We can better understand what is there and also how the bacteria live together. For example, if bacteria all have different growth rates then why doesn't one out-compete all the others? We now know this is because they have very intricate methods of sensing each other, namely quorum sensing. The quorum sensing molecules notify them to slow down their metabolism if they are above a certain population level. They know that if they keep producing at a maximum rate they will produce waste at a maximum rate, which would result in them killing each other. I always say that they are more clever than humans – if a lot of human people are together in a party they make more noise, if bacteria are together at the party they make less.

Generally dentistry will change because of evidence-based dentistry and all the guidelines etc. In the past dentists were to a large extent working on their own, doing the things they thought were best. Nowadays, with the internet (and databases such as Medline and the Cochrane databases) patients are becoming much more knowledgeable. This also means that they are more critical. That will change clinical dentistry.

What one thing would help reduce global caries levels?

The 'triple A principle': accessibility, affordability and availability. There are many countries around the world where you still cannot get fluoride toothpaste or they are so expensive that people cannot afford it. I think that the appreciation of how important oral health is for general health is significant. In some countries around the world the whole health budget is less than we would need solely in oral care to get people to a proper level. Some people are working very hard on stem cells and implants etc but I think we really should focus more on prevention. It is much less costly and you can do a lot.

People have shown, in countries such as the Philippines, that with very little money you can really make a difference and also get oral healthcare promotion incorporated into general medical programmes for improving health. Of course we know that in many countries where people's income is improving, teeth are not the first thing they think about. Usually they increase their sugar consumption because they can afford it and it is only much later that they start to worry about their teeth. Like I said the accessibility and affordability of oral care products and the appreciation of how important oral health is is really important on the global level.

What about water fluoridation?

That is the perfect way to provide fluoride. However, it is a political problem. We had that political discussion in the Netherlands before I started in the dental field.

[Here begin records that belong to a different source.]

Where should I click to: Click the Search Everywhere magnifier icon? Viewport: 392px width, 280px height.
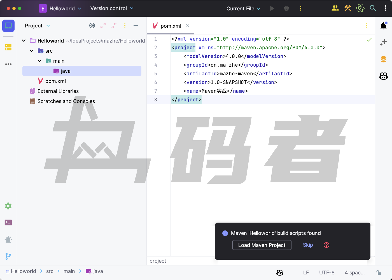pyautogui.click(x=373, y=8)
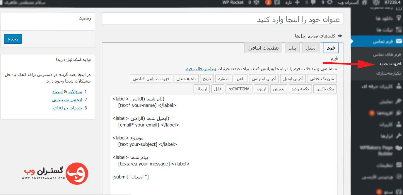Open WP Rocket in the admin bar
Image resolution: width=403 pixels, height=195 pixels.
233,3
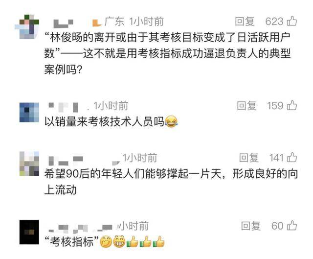Screen dimensions: 313x259
Task: Click 回复 on the 159-like comment
Action: (x=246, y=106)
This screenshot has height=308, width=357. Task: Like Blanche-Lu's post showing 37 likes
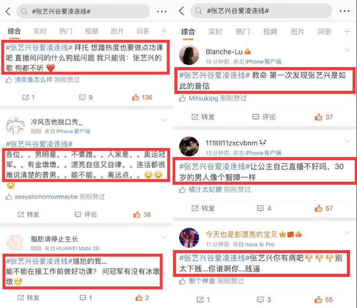point(324,117)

Between 1963 and 1973 we had fluoridation of the water and it was stopped for political reasons. However, there are still countries where water fluoridation is starting.

In your career to date, what are you most proud of?

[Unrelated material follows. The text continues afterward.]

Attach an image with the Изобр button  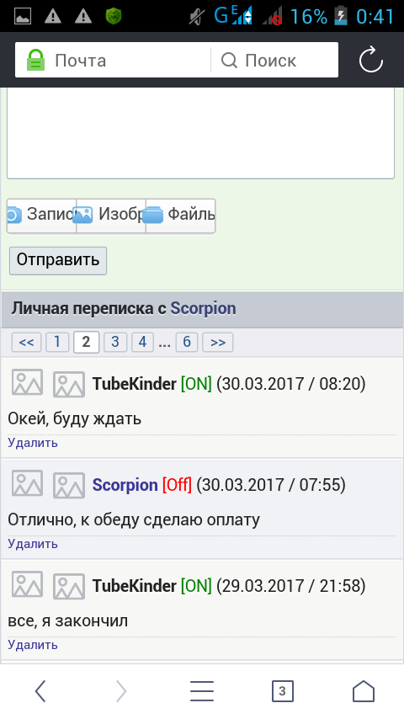[111, 216]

I'm really proud of the way colleagues have appreciated the work that we do; if you get a lot of prizes for research that is something to be proud of. We have developed a number of models that have been used to study dental caries in more detail, and now also models for biofilms. These have started to be used around the world by different groups. Also, students from China, Brazil etc that worked in our group here in Amsterdam took these models home with them. I think that is one thing we are proud of: that people appreciate your work and you see that reflected in other people using your models and citing your work.

What past scientific discovery do you wish you could have been responsible for?

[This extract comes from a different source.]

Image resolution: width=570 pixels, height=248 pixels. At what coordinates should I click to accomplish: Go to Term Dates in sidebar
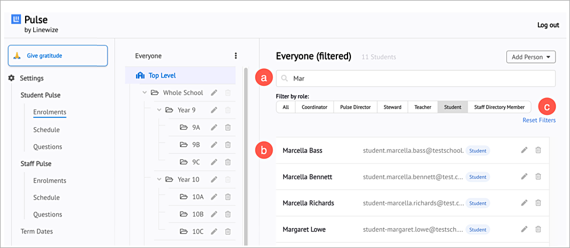click(x=37, y=231)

The discovery of fluoride. This is really fundamental in caries prevention. People have been trying to look at different anti-caries agents and have been unable to come up with anything else so far. In the dental field, it is the most important discovery ever.

What do you dream of discovering yourself before you retire?

In our work on biofilms we seem to have some clues that the biofilm composition could give us an indication of the caries risk of a particular individual. So biofilms might perhaps be used for caries prediction in the future. I have to say that with a lot of caution but if we could have that it would be of enormous economic benefit. We spend so much time and resources in healthcare on dental issues and if you could somehow limit that, it would be very important.